** Set problem **
In the items below, substitute "Task" for every "Given" and write the lines out again with nothing else changed. Leave the pictures out of your answer.

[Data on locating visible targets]

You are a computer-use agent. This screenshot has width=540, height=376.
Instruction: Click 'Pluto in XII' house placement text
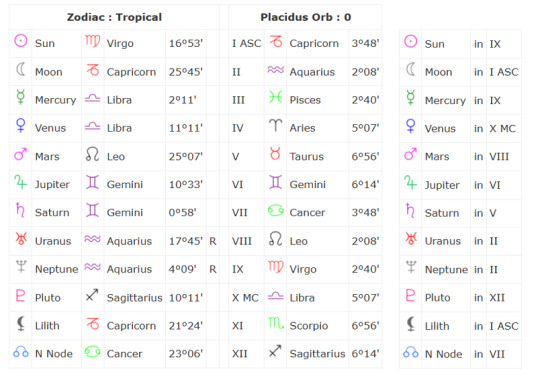(x=465, y=297)
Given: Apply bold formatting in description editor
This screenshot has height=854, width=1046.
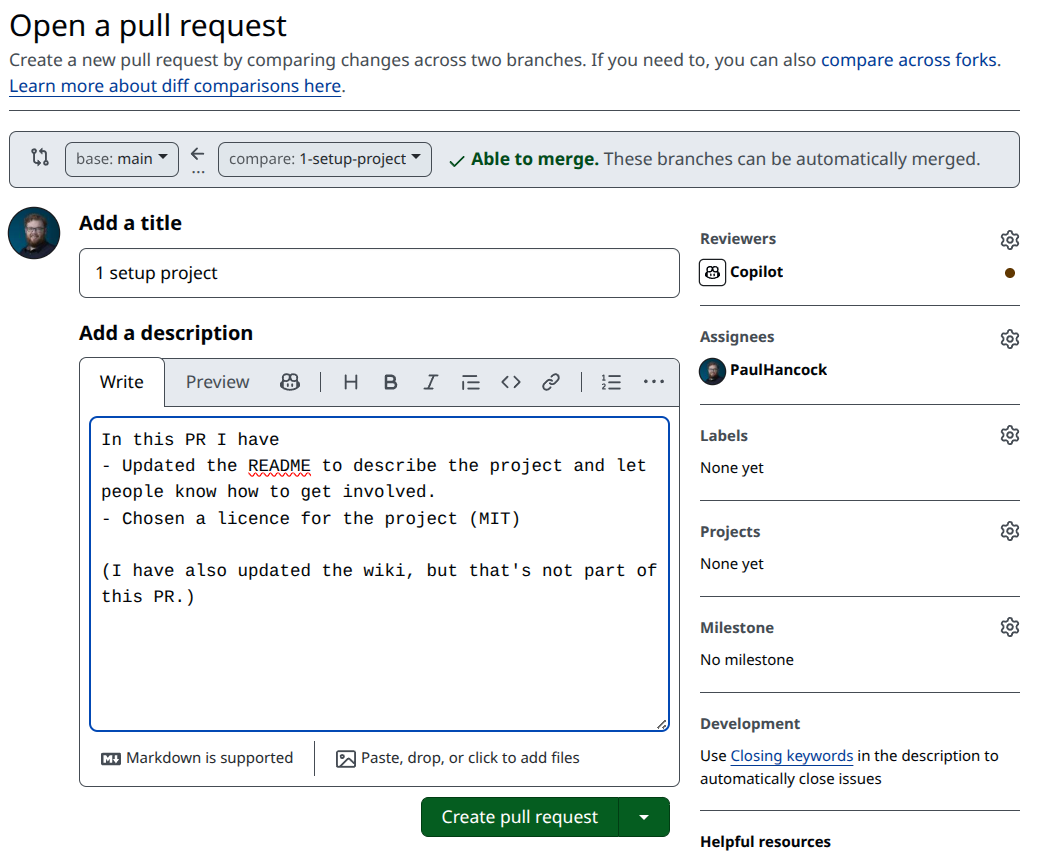Looking at the screenshot, I should (x=391, y=382).
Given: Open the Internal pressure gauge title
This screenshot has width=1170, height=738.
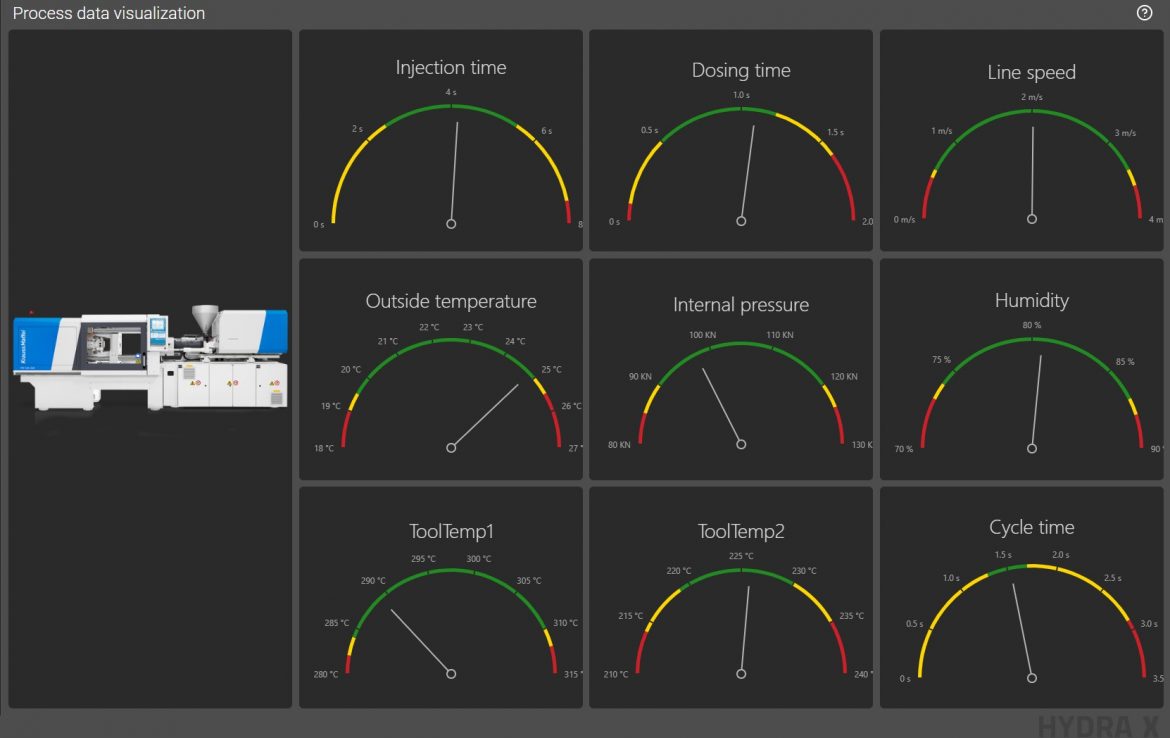Looking at the screenshot, I should [741, 305].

** Output for this task **
You are a computer-use agent. This screenshot has width=540, height=376.
Instruction: Click 'Pluto in XII' house placement text
(x=465, y=297)
Task: Apply bold formatting in description editor
This screenshot has height=854, width=1046.
Looking at the screenshot, I should (x=391, y=382).
Task: Open the Internal pressure gauge title
This screenshot has width=1170, height=738.
Looking at the screenshot, I should [741, 305].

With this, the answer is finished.